• **What this task involves**:
Update the material below by replacing "toiletry bag" with "cosmetic bag" and leaving everything else unchanged.

• **Listed entries**:
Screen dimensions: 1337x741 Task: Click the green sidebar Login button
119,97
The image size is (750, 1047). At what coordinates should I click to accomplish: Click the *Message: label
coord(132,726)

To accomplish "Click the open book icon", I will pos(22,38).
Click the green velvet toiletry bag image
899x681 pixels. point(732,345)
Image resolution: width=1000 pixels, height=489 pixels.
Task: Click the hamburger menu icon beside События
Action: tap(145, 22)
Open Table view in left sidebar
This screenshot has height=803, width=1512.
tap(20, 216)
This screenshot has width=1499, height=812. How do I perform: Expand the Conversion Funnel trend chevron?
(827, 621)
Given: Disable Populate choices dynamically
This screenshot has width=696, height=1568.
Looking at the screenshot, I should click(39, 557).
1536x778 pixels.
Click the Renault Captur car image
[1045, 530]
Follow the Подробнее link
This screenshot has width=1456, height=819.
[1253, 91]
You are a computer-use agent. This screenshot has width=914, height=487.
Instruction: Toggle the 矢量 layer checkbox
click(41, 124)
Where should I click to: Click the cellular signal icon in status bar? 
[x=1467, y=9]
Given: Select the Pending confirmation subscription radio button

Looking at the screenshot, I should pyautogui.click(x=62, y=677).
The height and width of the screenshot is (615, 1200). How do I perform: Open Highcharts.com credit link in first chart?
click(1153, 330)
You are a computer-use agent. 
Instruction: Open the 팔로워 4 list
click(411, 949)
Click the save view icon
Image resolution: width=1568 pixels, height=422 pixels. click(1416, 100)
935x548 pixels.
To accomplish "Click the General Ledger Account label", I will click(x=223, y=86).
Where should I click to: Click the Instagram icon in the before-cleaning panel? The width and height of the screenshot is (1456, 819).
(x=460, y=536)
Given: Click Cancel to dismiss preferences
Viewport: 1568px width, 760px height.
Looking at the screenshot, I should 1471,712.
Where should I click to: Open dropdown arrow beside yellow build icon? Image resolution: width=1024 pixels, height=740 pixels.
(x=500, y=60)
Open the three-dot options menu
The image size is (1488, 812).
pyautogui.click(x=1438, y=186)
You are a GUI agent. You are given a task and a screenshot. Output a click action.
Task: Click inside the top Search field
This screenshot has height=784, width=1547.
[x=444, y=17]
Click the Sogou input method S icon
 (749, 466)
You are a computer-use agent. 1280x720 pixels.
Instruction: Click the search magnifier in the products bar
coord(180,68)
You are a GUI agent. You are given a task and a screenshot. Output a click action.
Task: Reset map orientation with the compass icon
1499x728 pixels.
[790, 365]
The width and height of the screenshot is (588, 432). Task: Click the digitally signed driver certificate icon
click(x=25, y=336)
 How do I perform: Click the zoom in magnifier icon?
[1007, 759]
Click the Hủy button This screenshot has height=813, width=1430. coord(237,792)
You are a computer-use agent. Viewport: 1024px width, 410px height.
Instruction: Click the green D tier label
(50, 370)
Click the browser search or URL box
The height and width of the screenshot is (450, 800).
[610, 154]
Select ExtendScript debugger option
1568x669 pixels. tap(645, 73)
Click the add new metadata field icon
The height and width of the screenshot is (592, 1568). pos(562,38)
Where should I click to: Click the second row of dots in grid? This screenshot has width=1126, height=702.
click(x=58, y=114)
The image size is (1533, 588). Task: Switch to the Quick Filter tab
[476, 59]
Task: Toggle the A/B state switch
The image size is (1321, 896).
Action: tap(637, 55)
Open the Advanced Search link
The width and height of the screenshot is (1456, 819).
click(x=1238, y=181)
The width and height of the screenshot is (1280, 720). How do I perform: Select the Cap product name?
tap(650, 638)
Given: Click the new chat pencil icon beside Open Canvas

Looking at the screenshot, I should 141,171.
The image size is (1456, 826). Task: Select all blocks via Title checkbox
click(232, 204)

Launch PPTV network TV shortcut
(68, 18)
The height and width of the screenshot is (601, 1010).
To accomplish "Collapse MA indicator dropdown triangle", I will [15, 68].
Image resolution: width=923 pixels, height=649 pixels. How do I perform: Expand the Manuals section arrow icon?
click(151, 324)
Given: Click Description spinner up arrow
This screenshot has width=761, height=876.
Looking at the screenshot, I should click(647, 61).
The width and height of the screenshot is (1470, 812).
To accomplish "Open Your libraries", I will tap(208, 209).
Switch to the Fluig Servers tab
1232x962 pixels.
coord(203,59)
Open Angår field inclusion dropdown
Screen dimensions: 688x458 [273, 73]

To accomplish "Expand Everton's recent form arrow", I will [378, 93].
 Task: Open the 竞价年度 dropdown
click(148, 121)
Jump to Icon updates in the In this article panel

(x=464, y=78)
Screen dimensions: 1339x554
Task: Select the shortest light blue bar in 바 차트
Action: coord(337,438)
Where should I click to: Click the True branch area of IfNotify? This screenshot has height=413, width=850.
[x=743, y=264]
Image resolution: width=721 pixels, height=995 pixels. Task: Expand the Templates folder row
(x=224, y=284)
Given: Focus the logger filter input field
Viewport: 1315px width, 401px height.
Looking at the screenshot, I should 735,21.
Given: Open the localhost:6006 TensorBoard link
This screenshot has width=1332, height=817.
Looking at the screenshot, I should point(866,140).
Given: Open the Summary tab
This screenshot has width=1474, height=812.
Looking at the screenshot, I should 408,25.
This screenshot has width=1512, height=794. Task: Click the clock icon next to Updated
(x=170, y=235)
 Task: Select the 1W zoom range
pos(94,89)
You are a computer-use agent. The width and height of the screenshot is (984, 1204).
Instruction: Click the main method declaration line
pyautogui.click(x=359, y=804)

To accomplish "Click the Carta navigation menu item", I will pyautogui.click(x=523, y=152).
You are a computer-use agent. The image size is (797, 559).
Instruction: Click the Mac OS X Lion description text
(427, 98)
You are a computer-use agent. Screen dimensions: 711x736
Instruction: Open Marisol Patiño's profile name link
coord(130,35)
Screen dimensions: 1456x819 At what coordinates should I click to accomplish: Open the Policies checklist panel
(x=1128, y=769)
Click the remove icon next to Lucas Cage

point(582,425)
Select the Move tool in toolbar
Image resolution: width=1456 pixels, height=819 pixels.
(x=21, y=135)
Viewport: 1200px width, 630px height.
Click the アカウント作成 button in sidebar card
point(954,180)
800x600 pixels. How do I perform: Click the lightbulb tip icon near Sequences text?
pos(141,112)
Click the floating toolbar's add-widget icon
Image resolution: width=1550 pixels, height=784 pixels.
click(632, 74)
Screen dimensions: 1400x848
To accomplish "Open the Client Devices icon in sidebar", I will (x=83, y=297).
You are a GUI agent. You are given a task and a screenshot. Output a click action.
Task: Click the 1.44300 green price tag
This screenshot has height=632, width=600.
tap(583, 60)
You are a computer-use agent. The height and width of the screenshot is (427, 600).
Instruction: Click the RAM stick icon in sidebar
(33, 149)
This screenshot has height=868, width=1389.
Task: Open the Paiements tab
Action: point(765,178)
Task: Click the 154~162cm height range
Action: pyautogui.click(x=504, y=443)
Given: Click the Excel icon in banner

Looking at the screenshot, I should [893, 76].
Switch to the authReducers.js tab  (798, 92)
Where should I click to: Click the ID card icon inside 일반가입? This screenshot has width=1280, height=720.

• **Exercise solution**:
Screen dimensions: 1337x741 Task: Click the green sidebar Login button
119,97
The image size is (750, 1047). At what coordinates should I click to accomplish: Click the *Message: label
coord(132,726)

To accomplish "Click the open book icon", I will pos(22,38).
Click the green velvet cosmetic bag image
899x681 pixels. point(732,345)
Image resolution: width=1000 pixels, height=489 pixels.
Task: Click the hamburger menu icon beside События
Action: tap(145, 22)
Open Table view in left sidebar
This screenshot has height=803, width=1512.
tap(20, 216)
This screenshot has width=1499, height=812. How do I perform: Expand the Conversion Funnel trend chevron?
(827, 621)
Given: Disable Populate choices dynamically
This screenshot has width=696, height=1568.
Looking at the screenshot, I should click(39, 557).
1536x778 pixels.
Click the Renault Captur car image
[1045, 530]
Follow the Подробнее link
This screenshot has width=1456, height=819.
[1253, 91]
You are a computer-use agent. This screenshot has width=914, height=487.
Instruction: Toggle the 矢量 layer checkbox
click(41, 124)
Where should I click to: Click the cellular signal icon in status bar? 
[x=1467, y=9]
Given: Select the Pending confirmation subscription radio button

Looking at the screenshot, I should pyautogui.click(x=62, y=677).
The height and width of the screenshot is (615, 1200). How do I perform: Open Highcharts.com credit link in first chart?
click(1153, 330)
You are a computer-use agent. 
Instruction: Open the 팔로워 4 list
click(411, 949)
Click the save view icon
Image resolution: width=1568 pixels, height=422 pixels. click(1416, 100)
935x548 pixels.
To accomplish "Click the General Ledger Account label", I will click(x=223, y=86).
Where should I click to: Click the Instagram icon in the before-cleaning panel? The width and height of the screenshot is (1456, 819).
(x=460, y=536)
Given: Click Cancel to dismiss preferences
Viewport: 1568px width, 760px height.
Looking at the screenshot, I should 1471,712.
Where should I click to: Open dropdown arrow beside yellow build icon? Image resolution: width=1024 pixels, height=740 pixels.
(x=500, y=60)
Open the three-dot options menu
The image size is (1488, 812).
pyautogui.click(x=1438, y=186)
You are a GUI agent. You are given a task and a screenshot. Output a click action.
Task: Click inside the top Search field
This screenshot has height=784, width=1547.
[x=444, y=17]
Click the Sogou input method S icon
 (749, 466)
You are a computer-use agent. 1280x720 pixels.
Instruction: Click the search magnifier in the products bar
coord(180,68)
You are a GUI agent. You are given a task and a screenshot. Output a click action.
Task: Reset map orientation with the compass icon
1499x728 pixels.
[790, 365]
The width and height of the screenshot is (588, 432). Task: Click the digitally signed driver certificate icon
click(x=25, y=336)
 How do I perform: Click the zoom in magnifier icon?
[1007, 759]
Click the Hủy button This screenshot has height=813, width=1430. coord(237,792)
You are a computer-use agent. Viewport: 1024px width, 410px height.
Instruction: Click the green D tier label
(50, 370)
Click the browser search or URL box
The height and width of the screenshot is (450, 800).
[610, 154]
Select ExtendScript debugger option
1568x669 pixels. tap(645, 73)
Click the add new metadata field icon
The height and width of the screenshot is (592, 1568). pos(562,38)
Where should I click to: Click the second row of dots in grid? This screenshot has width=1126, height=702.
click(x=58, y=114)
The image size is (1533, 588). Task: Switch to the Quick Filter tab
[476, 59]
Task: Toggle the A/B state switch
The image size is (1321, 896).
Action: tap(637, 55)
Open the Advanced Search link
The width and height of the screenshot is (1456, 819).
click(x=1238, y=181)
The width and height of the screenshot is (1280, 720). How do I perform: Select the Cap product name?
tap(650, 638)
Given: Click the new chat pencil icon beside Open Canvas

Looking at the screenshot, I should 141,171.
The image size is (1456, 826). Task: Select all blocks via Title checkbox
click(232, 204)

Launch PPTV network TV shortcut
(68, 18)
The height and width of the screenshot is (601, 1010).
To accomplish "Collapse MA indicator dropdown triangle", I will [15, 68].
Image resolution: width=923 pixels, height=649 pixels. How do I perform: Expand the Manuals section arrow icon?
click(151, 324)
Given: Click Description spinner up arrow
This screenshot has width=761, height=876.
Looking at the screenshot, I should click(647, 61).
The width and height of the screenshot is (1470, 812).
To accomplish "Open Your libraries", I will tap(208, 209).
Switch to the Fluig Servers tab
1232x962 pixels.
coord(203,59)
Open Angår field inclusion dropdown
Screen dimensions: 688x458 [273, 73]

To accomplish "Expand Everton's recent form arrow", I will [378, 93].
 Task: Open the 竞价年度 dropdown
click(148, 121)
Jump to Icon updates in the In this article panel

(x=464, y=78)
Screen dimensions: 1339x554
Task: Select the shortest light blue bar in 바 차트
Action: coord(337,438)
Where should I click to: Click the True branch area of IfNotify? This screenshot has height=413, width=850.
[x=743, y=264]
Image resolution: width=721 pixels, height=995 pixels. Task: Expand the Templates folder row
(x=224, y=284)
Given: Focus the logger filter input field
Viewport: 1315px width, 401px height.
Looking at the screenshot, I should 735,21.
Given: Open the localhost:6006 TensorBoard link
This screenshot has width=1332, height=817.
Looking at the screenshot, I should point(866,140).
Given: Open the Summary tab
This screenshot has width=1474, height=812.
Looking at the screenshot, I should 408,25.
This screenshot has width=1512, height=794. Task: Click the clock icon next to Updated
(x=170, y=235)
 Task: Select the 1W zoom range
pos(94,89)
You are a computer-use agent. The width and height of the screenshot is (984, 1204).
Instruction: Click the main method declaration line
pyautogui.click(x=359, y=804)

To accomplish "Click the Carta navigation menu item", I will pyautogui.click(x=523, y=152).
You are a computer-use agent. The image size is (797, 559).
Instruction: Click the Mac OS X Lion description text
(427, 98)
You are a computer-use agent. Screen dimensions: 711x736
Instruction: Open Marisol Patiño's profile name link
coord(130,35)
Screen dimensions: 1456x819 At what coordinates should I click to accomplish: Open the Policies checklist panel
(x=1128, y=769)
Click the remove icon next to Lucas Cage

point(582,425)
Select the Move tool in toolbar
Image resolution: width=1456 pixels, height=819 pixels.
(x=21, y=135)
Viewport: 1200px width, 630px height.
Click the アカウント作成 button in sidebar card
point(954,180)
800x600 pixels. How do I perform: Click the lightbulb tip icon near Sequences text?
pos(141,112)
Click the floating toolbar's add-widget icon
Image resolution: width=1550 pixels, height=784 pixels.
click(632, 74)
Screen dimensions: 1400x848
To accomplish "Open the Client Devices icon in sidebar", I will (x=83, y=297).
You are a GUI agent. You are given a task and a screenshot. Output a click action.
Task: Click the 1.44300 green price tag
This screenshot has height=632, width=600.
tap(583, 60)
You are a computer-use agent. The height and width of the screenshot is (427, 600).
Instruction: Click the RAM stick icon in sidebar
(33, 149)
This screenshot has height=868, width=1389.
Task: Open the Paiements tab
Action: point(765,178)
Task: Click the 154~162cm height range
Action: pyautogui.click(x=504, y=443)
Given: Click the Excel icon in banner

Looking at the screenshot, I should [893, 76].
Switch to the authReducers.js tab  (798, 92)
Where should I click to: Click the ID card icon inside 일반가입? This screenshot has width=1280, height=720.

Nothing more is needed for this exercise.